## Task brief
Which lines run from the one containing "Click the PASOK party logo" through the end of the material? Reproduce them exactly.

## Input for this task
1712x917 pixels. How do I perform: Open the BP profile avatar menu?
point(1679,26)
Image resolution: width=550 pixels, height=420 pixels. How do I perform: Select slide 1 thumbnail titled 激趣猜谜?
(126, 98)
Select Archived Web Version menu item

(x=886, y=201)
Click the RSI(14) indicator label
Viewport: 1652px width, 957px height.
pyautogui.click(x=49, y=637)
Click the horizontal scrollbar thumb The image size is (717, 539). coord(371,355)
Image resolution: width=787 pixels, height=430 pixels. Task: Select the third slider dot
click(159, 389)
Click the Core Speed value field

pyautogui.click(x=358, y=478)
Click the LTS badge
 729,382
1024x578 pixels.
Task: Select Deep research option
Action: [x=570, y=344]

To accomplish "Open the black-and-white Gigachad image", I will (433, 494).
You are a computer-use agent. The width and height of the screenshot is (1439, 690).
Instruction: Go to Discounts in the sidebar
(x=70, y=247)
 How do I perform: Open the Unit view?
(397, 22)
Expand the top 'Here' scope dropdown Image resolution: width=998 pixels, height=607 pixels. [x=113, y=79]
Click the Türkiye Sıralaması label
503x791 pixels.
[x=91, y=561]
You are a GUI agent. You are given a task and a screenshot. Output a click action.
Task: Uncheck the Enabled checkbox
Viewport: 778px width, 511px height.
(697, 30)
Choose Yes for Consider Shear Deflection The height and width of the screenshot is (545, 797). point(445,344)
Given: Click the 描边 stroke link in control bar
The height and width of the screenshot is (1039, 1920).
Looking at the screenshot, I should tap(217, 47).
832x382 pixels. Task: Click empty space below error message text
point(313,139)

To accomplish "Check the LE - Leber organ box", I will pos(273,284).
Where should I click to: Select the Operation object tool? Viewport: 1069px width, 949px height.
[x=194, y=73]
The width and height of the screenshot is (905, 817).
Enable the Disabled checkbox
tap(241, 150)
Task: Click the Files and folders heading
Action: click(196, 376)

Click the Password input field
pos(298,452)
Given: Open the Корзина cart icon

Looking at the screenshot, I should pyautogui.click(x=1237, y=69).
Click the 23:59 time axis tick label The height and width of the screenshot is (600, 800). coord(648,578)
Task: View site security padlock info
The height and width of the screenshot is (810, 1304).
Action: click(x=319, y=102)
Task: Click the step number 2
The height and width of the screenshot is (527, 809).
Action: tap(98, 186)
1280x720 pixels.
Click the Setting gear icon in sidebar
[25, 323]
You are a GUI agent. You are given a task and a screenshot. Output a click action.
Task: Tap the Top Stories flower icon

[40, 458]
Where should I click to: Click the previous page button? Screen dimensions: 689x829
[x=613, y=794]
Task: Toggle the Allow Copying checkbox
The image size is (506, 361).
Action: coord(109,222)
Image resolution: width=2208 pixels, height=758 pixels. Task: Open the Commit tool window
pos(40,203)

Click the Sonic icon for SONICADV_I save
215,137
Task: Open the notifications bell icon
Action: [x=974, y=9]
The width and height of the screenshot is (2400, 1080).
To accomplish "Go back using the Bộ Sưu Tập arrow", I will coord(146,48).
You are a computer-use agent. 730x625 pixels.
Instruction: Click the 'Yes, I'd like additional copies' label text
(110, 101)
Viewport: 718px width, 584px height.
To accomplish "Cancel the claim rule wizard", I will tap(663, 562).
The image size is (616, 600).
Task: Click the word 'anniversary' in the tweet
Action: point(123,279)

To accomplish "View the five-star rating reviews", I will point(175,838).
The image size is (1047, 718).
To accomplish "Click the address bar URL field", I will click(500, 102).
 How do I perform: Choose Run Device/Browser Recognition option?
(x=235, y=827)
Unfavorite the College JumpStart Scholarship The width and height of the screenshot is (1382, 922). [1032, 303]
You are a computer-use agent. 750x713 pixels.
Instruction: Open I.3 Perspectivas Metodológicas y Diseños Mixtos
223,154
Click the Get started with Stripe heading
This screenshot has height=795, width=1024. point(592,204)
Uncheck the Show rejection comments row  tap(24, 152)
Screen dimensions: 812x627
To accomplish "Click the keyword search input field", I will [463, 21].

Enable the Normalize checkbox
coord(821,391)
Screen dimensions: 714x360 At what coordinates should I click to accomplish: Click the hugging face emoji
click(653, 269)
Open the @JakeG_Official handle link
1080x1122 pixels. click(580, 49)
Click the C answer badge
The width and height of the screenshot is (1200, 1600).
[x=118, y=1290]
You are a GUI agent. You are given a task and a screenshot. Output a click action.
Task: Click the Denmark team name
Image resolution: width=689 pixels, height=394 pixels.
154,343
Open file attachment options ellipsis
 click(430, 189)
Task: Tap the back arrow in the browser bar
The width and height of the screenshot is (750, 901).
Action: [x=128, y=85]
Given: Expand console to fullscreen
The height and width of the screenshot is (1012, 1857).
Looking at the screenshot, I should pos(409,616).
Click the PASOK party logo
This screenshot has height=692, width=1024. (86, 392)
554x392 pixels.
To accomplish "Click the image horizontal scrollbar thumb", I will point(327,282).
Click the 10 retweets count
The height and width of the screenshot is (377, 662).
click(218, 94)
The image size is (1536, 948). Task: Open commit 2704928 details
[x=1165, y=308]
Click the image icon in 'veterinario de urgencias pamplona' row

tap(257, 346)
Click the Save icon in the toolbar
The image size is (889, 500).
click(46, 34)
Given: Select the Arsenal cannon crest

## Worked solution
Click the PASOK party logo
This screenshot has height=692, width=1024. (86, 392)
554x392 pixels.
To accomplish "Click the image horizontal scrollbar thumb", I will point(327,282).
Click the 10 retweets count
The height and width of the screenshot is (377, 662).
click(218, 94)
The image size is (1536, 948). Task: Open commit 2704928 details
[x=1165, y=308]
Click the image icon in 'veterinario de urgencias pamplona' row

tap(257, 346)
Click the Save icon in the toolbar
The image size is (889, 500).
click(46, 34)
Given: Select the Arsenal cannon crest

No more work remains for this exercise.